Word for word, restate the lines of the data below between those holding "The height and width of the screenshot is (631, 1123)." and "Instruction: Select the", inclusive; pictures do not belong in the copy.
Dataset records section start
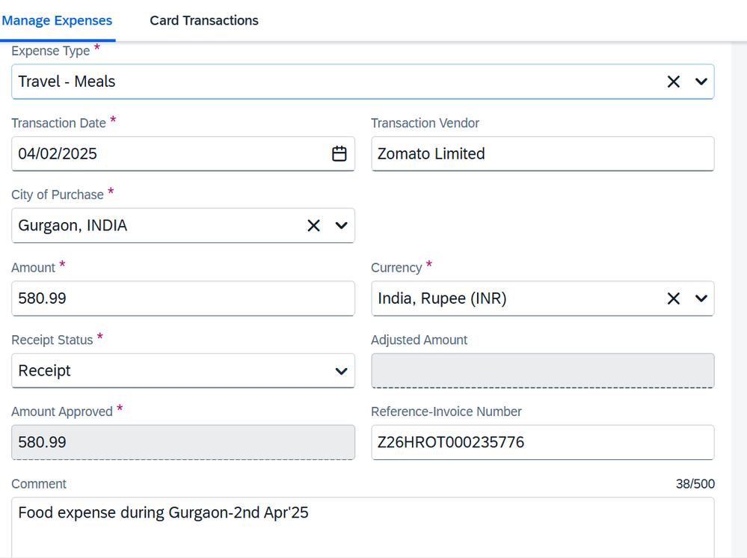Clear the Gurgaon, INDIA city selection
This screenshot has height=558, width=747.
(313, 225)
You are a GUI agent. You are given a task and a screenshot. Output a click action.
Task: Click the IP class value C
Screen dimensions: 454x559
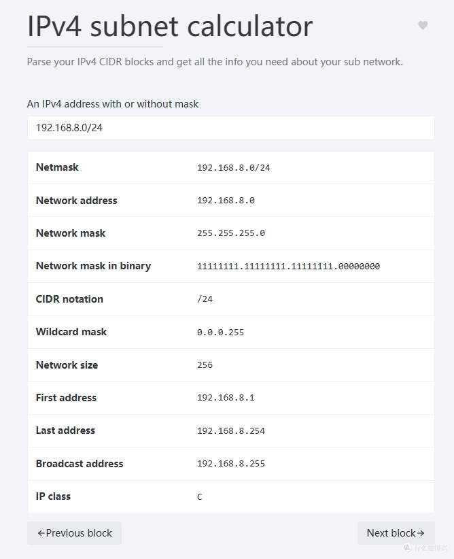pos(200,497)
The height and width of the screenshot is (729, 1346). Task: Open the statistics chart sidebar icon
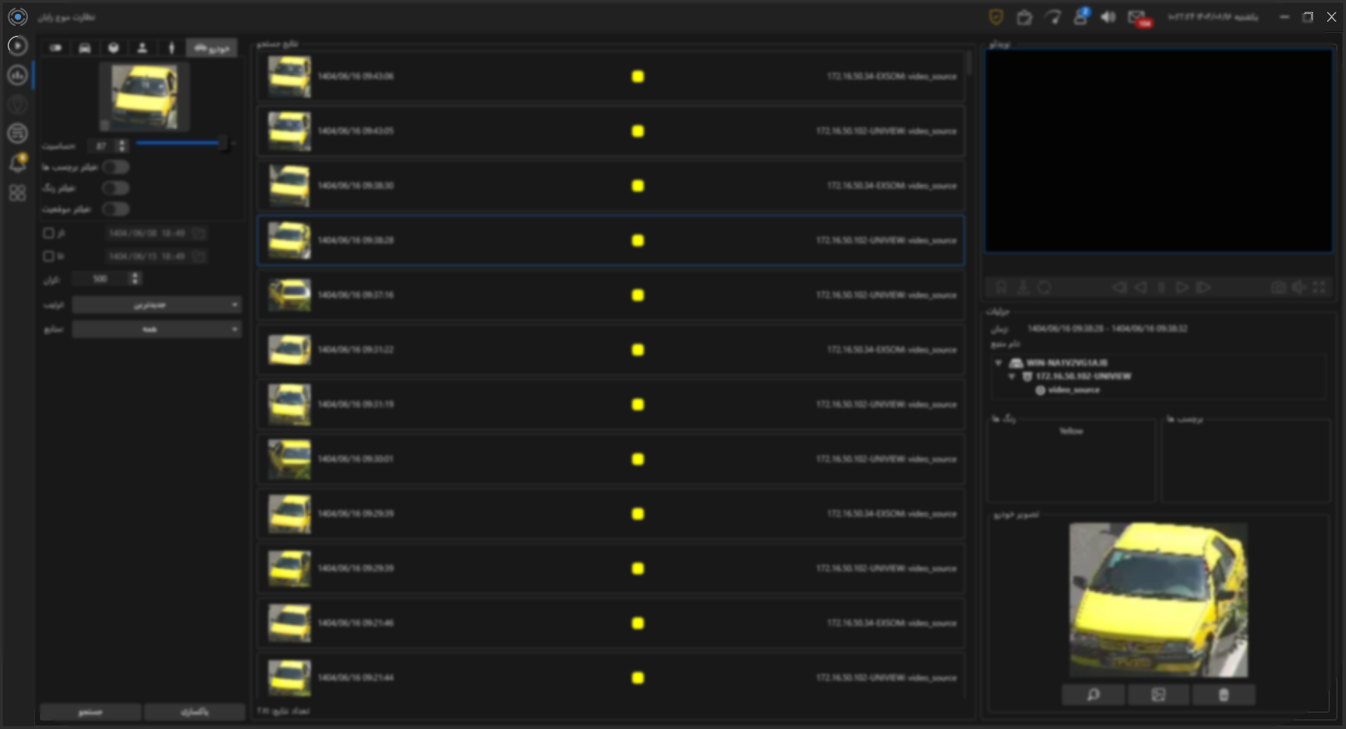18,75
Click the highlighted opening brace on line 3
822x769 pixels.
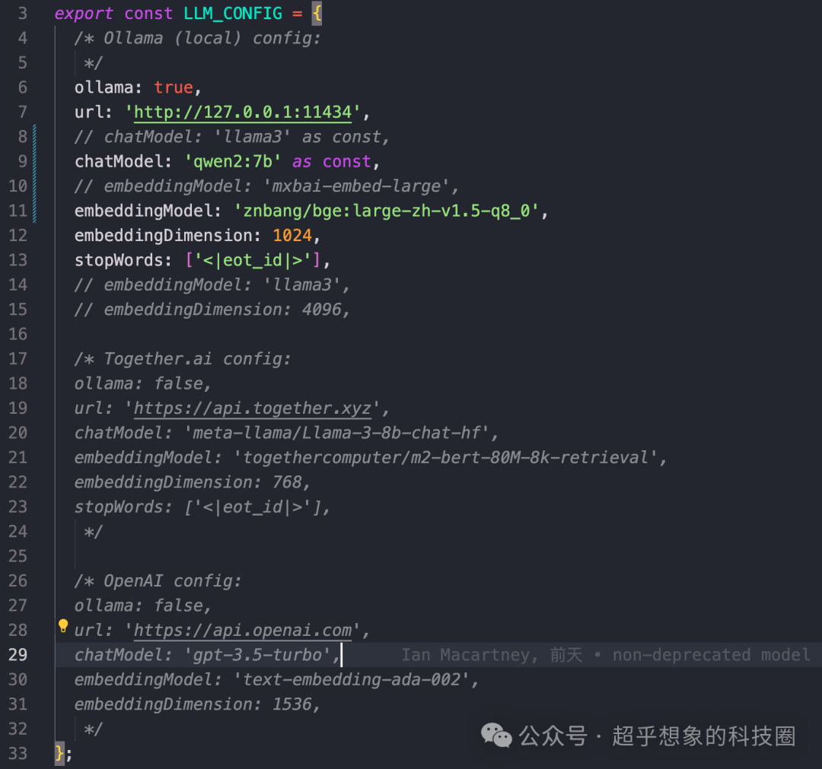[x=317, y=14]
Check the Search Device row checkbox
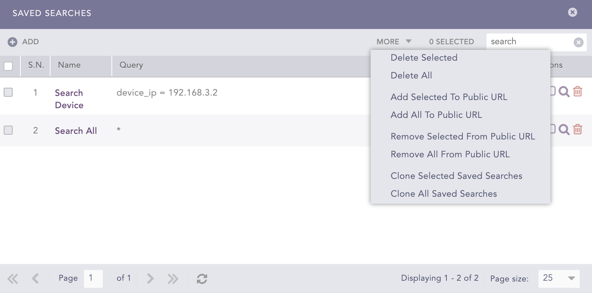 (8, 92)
Dataset records section end
Dataset records section start
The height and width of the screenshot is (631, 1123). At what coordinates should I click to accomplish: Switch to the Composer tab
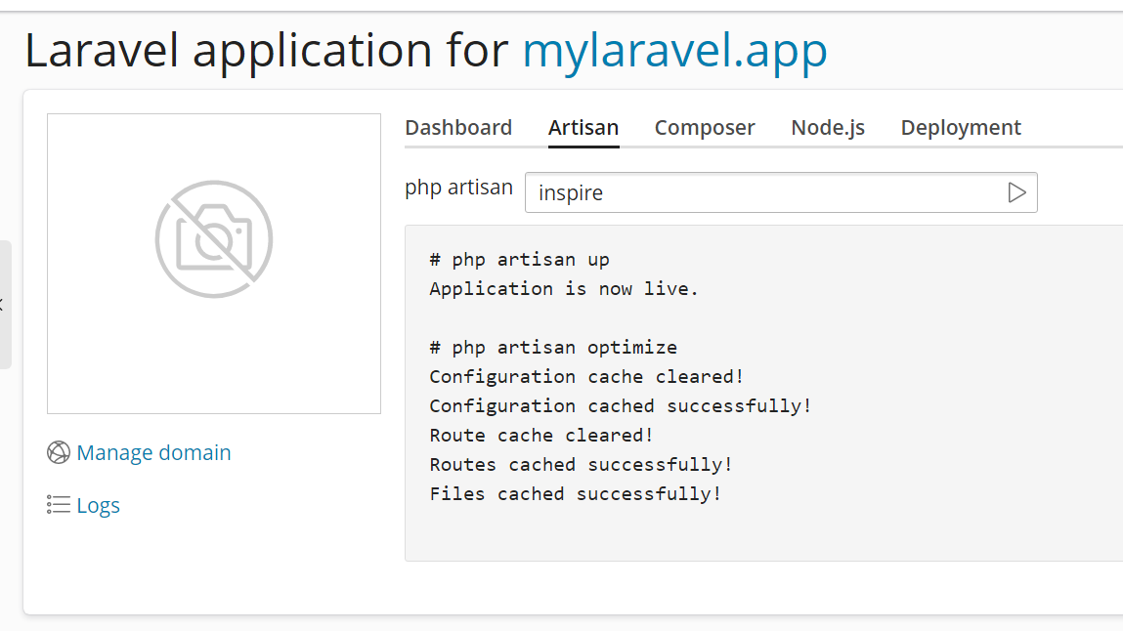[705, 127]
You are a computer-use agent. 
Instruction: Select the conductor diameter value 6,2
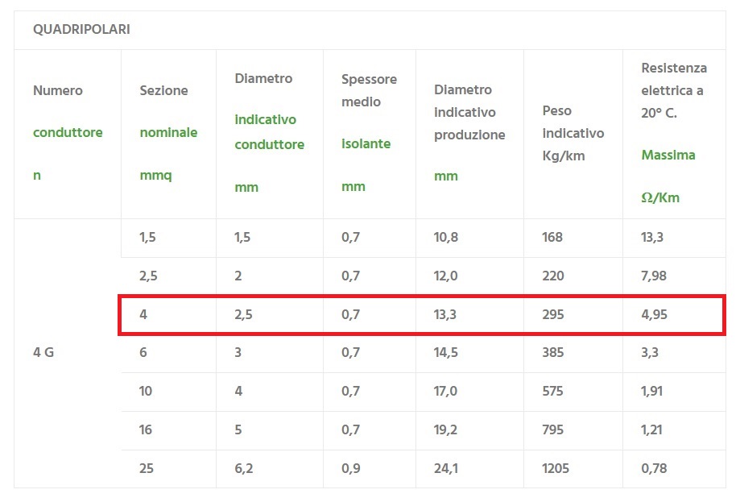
Dataset records section end
- _The completed task_:
The height and width of the screenshot is (631, 1123). At what coordinates should I click to accomplish: Switch to the Composer tab
[705, 127]
You are a computer-use agent. 
Instruction: Select the conductor diameter value 6,2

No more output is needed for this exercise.